A Reims, il fait rapidement salle comble mais laisse de grosses dettes, qu’il rembourse sur ses économies. Quand il quitte la ville huit ans plus tard, il laisse une ardoise de plusieurs millions d’euros.

« Un théâtre au service de l’homme »
A partir de 1978, il se tourne vers des mécènes privés et donne un spectacle tous les deux ans dans une salle gigantesque. Ses cathédrales, le Palais des sports, le Palais des Congrès, comptent 4.500 places. Avec ses mégaproductions, il totalise une énorme partie de la fréquentation théâtrale hexagonale (entre 300.000 à 700.000 entrées par spectacle).

« Il n’y a pas de honte à faire 500.000 spectateurs avec des gens qui ne sont pas préparés à voir Shakespeare. Pour les intellos, je dois passer pour un primate, mais je m’en tape »  lançait cet autodidacte longtemps complexé.

Il programme un nombre très important de représentations (plus de 100 représentations pour « Celui qui a dit non »), met le paquet sur la publicité (on se souvient de la campagne d’affichage « N’ayez pas peur » pour promouvoir de manière énigmatique le spectacle sur Jean-Paul II), mais aussi sur les décors, le nombre de comédiens et les moyens techniques.

Dans un premier temps, il adapte des textes classiques (« Notre Dame de Paris », « Les Misérables », « Jules César ») puis il passe aux figures historiques sur des textes d’Alain Decaux, l’historien vulgarisateur (« Danton et Robespierre », Charles de Gaulle dans « Celui qui a dit non », « C’était Bonaparte », « Jésus était son nom », « Jésus et la résurrection » …)

Dans ses spectacles, il agit comme un animateur pédagogue : avec sa voix rocailleuse, il se fait conteur, réécrit l’Histoire en demandant au public d’interagir. Dans « Je m’appelais Marie-Antoinette », il vient sur scène demander aux spectateurs de voter pour ou contre la mise à mort de la reine. Dans « Ben-Hur », un gladiateur demande au public d’encourager les candidats en agitant des foulards. Il fait distribuer des pains par des apôtres sortis de scène dans « Jésus était son nom ». En trois mois, il fait 790.000 entrées.

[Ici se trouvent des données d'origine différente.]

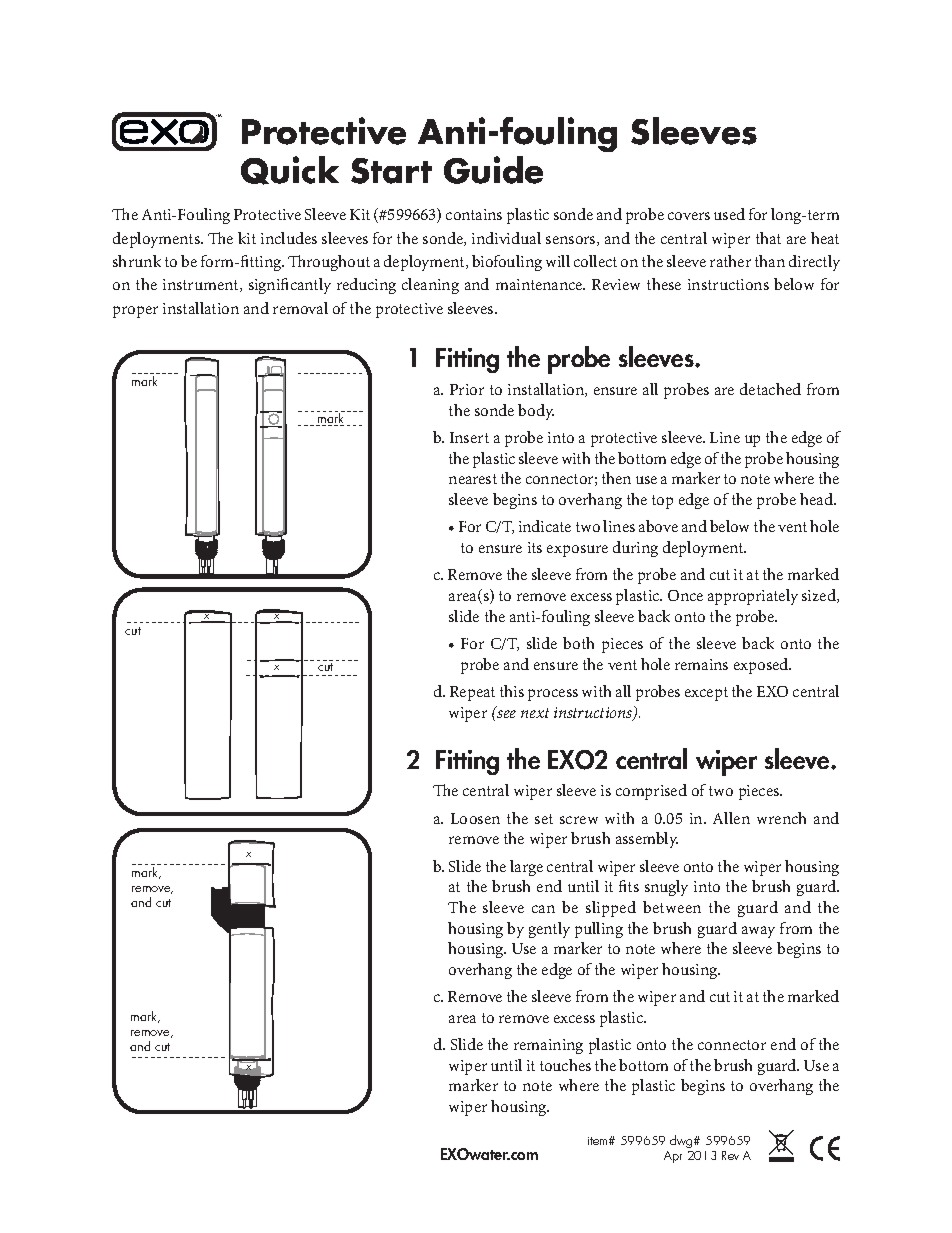 Image resolution: width=952 pixels, height=1233 pixels. What do you see at coordinates (544, 819) in the screenshot?
I see `set` at bounding box center [544, 819].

Ses détracteurs critiquent ses raccourcis historiques, ses simplifications et ses messages spirituels trop appuyés. Même lorsqu’il est directeur artistique du théâtre Marigny (2000-2008), il poursuit cet objectif de parler au cœur plutôt qu’à la raison, à une époque où les metteurs en scène sont fascinés par le conceptuel et l’épuré.

Robert Hossein 16 Mai 2018 © VALERY HACHE – AFP

« Je m’adresse d’abord à la sensibilité du public, mon propos est de l’émouvoir, pour ensuite l’amener à réfléchir et non l’inverse. Le chemin que j’emprunte monte du cœur à la tête et non le contraire » affirmait-il, en revendiquant « un théâtre au service de l’homme » .

Outre les grands spectacles, il a joué lui-même dans une trentaine de pièces, et monté des classiques, tels que « La Maison de Bernarda Alba » et « Hernani » pour la Comédie-Française ou encore « Cyrano de Bergerac » et « Huis clos » pour Marigny.